Porém, se a propaganda realmente é a alma do negócio, conforme, a frase que inicia este artigo, estaríamos diante de uma despesa essencial para a atividade da empresa, com a devida licença poética por conta da diferença entre marketing e propaganda.
Fato é que toda empresa depende do marketing para seguir vivendo em meio a uma concorrência cada vez maior. Para além disso, o advento do marketing digital permite muito mais do que divulgar a marca ou o produto. É possível medir comportamentos, acompanhar métricas de consumo, entender a necessidade do consumidor e, com isso, testar hipóteses e traçar novas estratégias comerciais. O marketing digital deixou de ser apenas a divulgação.
Existem técnicas como o growth hacking, muito utilizado pelas startups, que consiste na busca pelo crescimento por forma não tradicionais. João Vitor, Head de Growth do Gestão 4.0, nos conta que as estratégias de GH são baseadas na experimentação, a constante busca por melhorias dos seus resultados nos mais diferentes indicadores.
Apesar do avanço do mercado nesse sentido, o Carf ainda não examinou a matéria com a devida profundidade. Em determinados casos, se aplica o critério da essencialidade para as atividades de marketing, como é o caso do Acórdão n° 3201-005.668, decidido em 21 de agosto de 2019. Nele, o órgão determina que atividades de marketing são insumos somente se o marketing for a finalidade principal da empresa, e não apenas um meio para aumentar as vendas de produtos e serviços. Ocorreu também a diferenciação entre empresas varejistas, que utilizam publicidade para obterem sua receita do consumidor final, e aquelas cujos clientes são entidades que controlam o estabelecimento comercial utilizado no marketing, denominadas de “credenciadoras”.

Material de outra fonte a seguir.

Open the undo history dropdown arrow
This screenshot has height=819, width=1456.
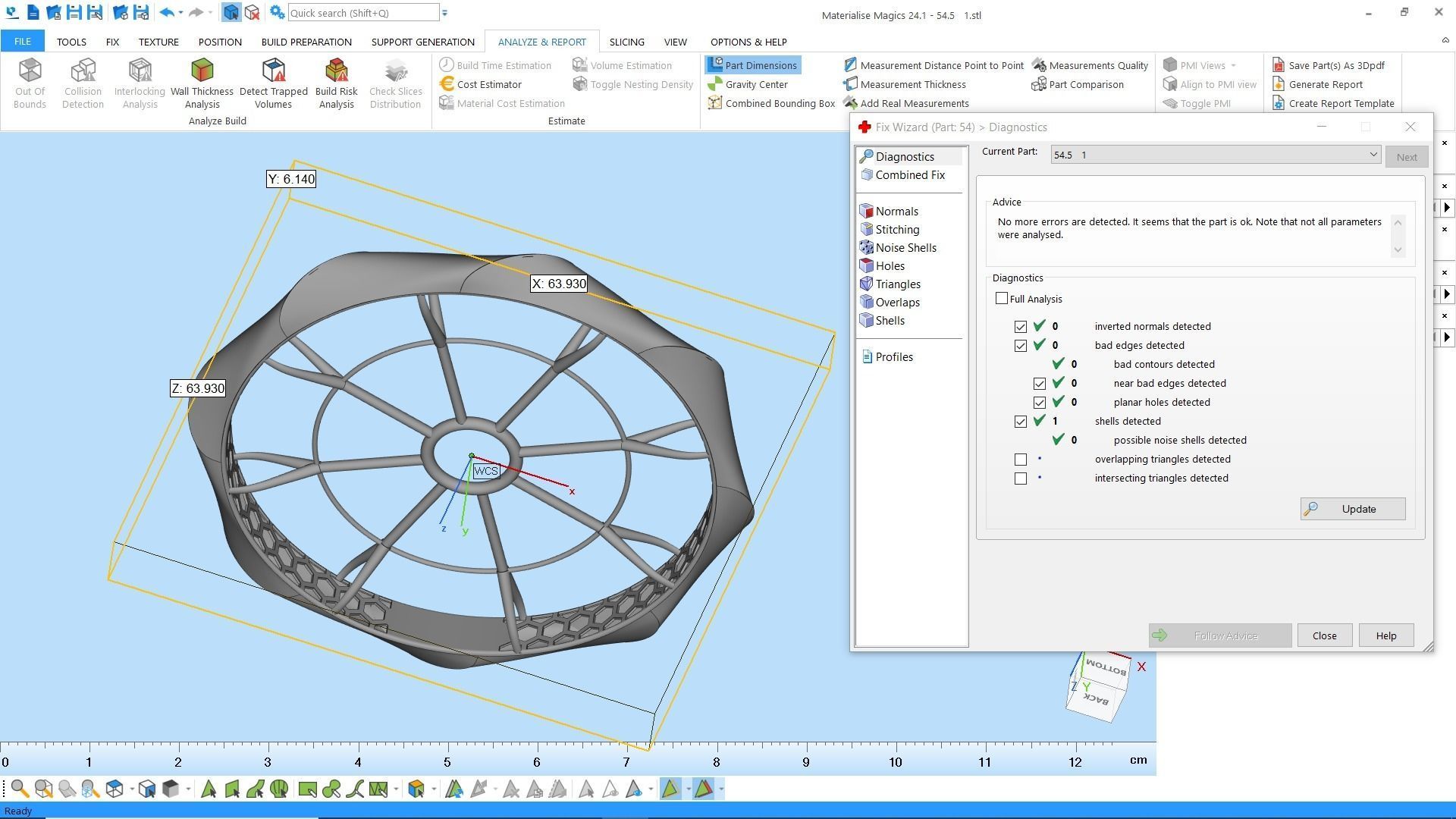pos(180,13)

A atividade de marketing é compreendida como especial e distinta da comercialização, devendo ser comprovada documentalmente pela empresa para a obtenção do crédito. Nela, o produto entregue ao cliente é a capacidade de vender, e não a venda.

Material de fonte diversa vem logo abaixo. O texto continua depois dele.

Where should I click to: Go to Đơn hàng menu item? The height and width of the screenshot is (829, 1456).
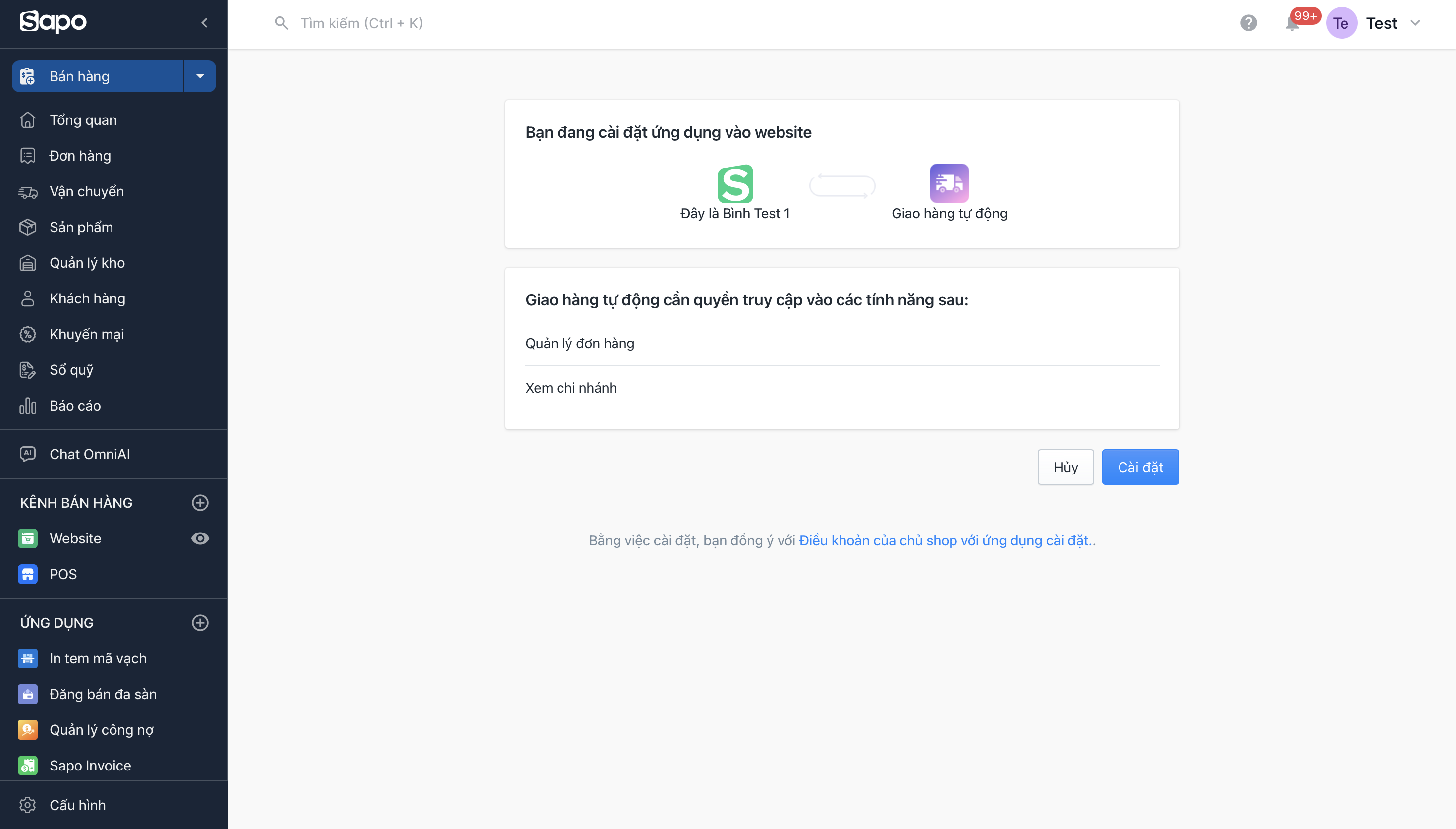click(x=80, y=156)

No entanto, observa-se que esses acórdãos não foram tão profundos em abordar as particularidades do marketing digital, growth hacking e a nova dinâmica do mercado de startups, assuntos jurídicos bastante recentes e com muitas controvérsias a serem tratadas pela Lei e jurisprudência.
Em breve, é possível que essa discussão atinja um novo patamar de complexidade, pois tramita no Supremo Tribunal Federal (STF) o julgamento, em Repercussão Geral, do Recurso Extraordinário n° 841.979, que poderá restringir a não-cumulatividade à previsão legal explícita, caso determine que é constitucional o Art. 195 §12 da Constituição Federal. Tal solução geraria conflitos com o RE n° 1.221.170/PR, restando ao tributarista acompanhar o caso e inteirar-se da jurisprudência administrativa e judicial.